Schiro, looking pale and walking slowly, left the court without commenting. Jinkerson wouldn't comment either.

Vega gave Ashley and Dave the thumbs up.

"This means everything is back on the table," Vega said. He's determined that Schiro will do prison time.

In the meantime, however, Schiro is still free. Ashley and Dave are still in limbo.

"I just want to know when I can get on with my life and enjoy my baby," Ashley said, as little Chloe slept peacefully in her stroller.

"It's been a long, long time," Dave said, shaking his head. "I now think justice is eventually going to be served, but this guy got another reprieve today."


----------



## ShaneW

Shoot him and be done with it! The guy is absolute scum with zero value add to humanity! We really dont need people like him and Mike Vandeman (sp?) in this world!


----------



## CoLiKe20

reading this upsets me.
I'm not one to sue - I was also a victim of a hit and run 15 years ago. Luckily 2 guys in a pick up truck went after the driver. I only asked for a replacement steel frame (Bianchi) at that time b/c the guy seemed remorseful. I had a swollen elbow but never had any long term sequelae.
I hope Ashleigh get millions from this driver. The guy still is trying to get away with (near) murder. Ashleigh's life will never be the same.


----------



## norcal maniac

Ashleigh and Dave, 

I'm glad you're OK after this ordeal and you have your daughter to keep you focused on the positive parts of life.

But I'm tired of hearing about cyclists getting hit and left like roadkill in the street. The judicial system can't be relied upon to deliver justice (although there's a good chance in this case) and I think it's time we take matters into our own hands. A little frontier justice would go a long way and put in motorists mind that if they hit or harass cyclists there will be severe consequences that do not involve jail time.
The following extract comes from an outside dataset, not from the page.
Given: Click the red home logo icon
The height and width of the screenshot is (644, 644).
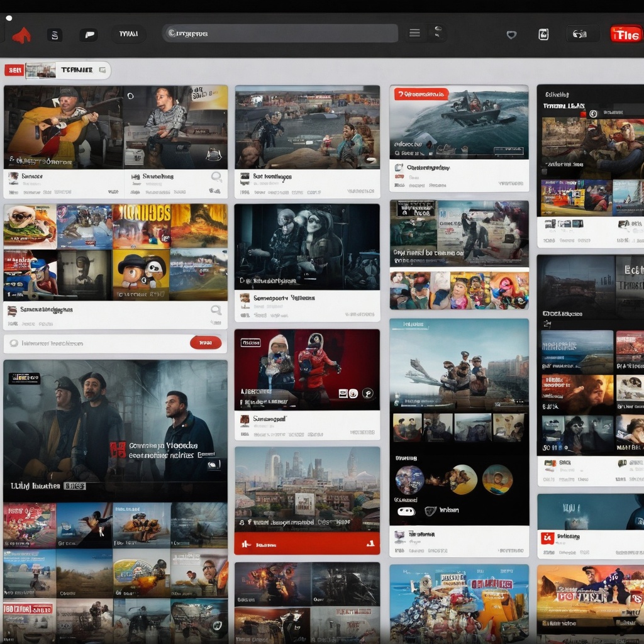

I'm picturing something like in Inglorious Basterds, but instead of a Swastika carved into the forehead maybe we brand them with a red hot chainring.

/rant


----------



## flatsix911

Justice is finally served ... :thumbsup::thumbsup::thumbsup:



> *Saratoga businessman guilty of hit-and-run accident that severely injured cyclist
> By Tracey Kaplan* February 15, 2012
> Jury: Saratoga businessman guilty of hit-and-run accident that severely injured cyclist - San Jose Mercury News
> 
> 
> 
> 
> 
> 
> 
> 
> 
> 
> Robert Schiro waits in the courtroom, free on bail, after a plea hearing
> at Santa Clara County Hall of Justice in San Jose, Calif. on Friday, May 7, 2010.
> 
> 
> 
> 
> 
> 
> 
> 
> 
> 
> Ashley Jackson talks to cyclist friends outside the courthouse after a plea hearing
> for Robert Schiro at Santa Clara County Hall of Justice in San Jose, Calif. on Friday, May 7, 2010.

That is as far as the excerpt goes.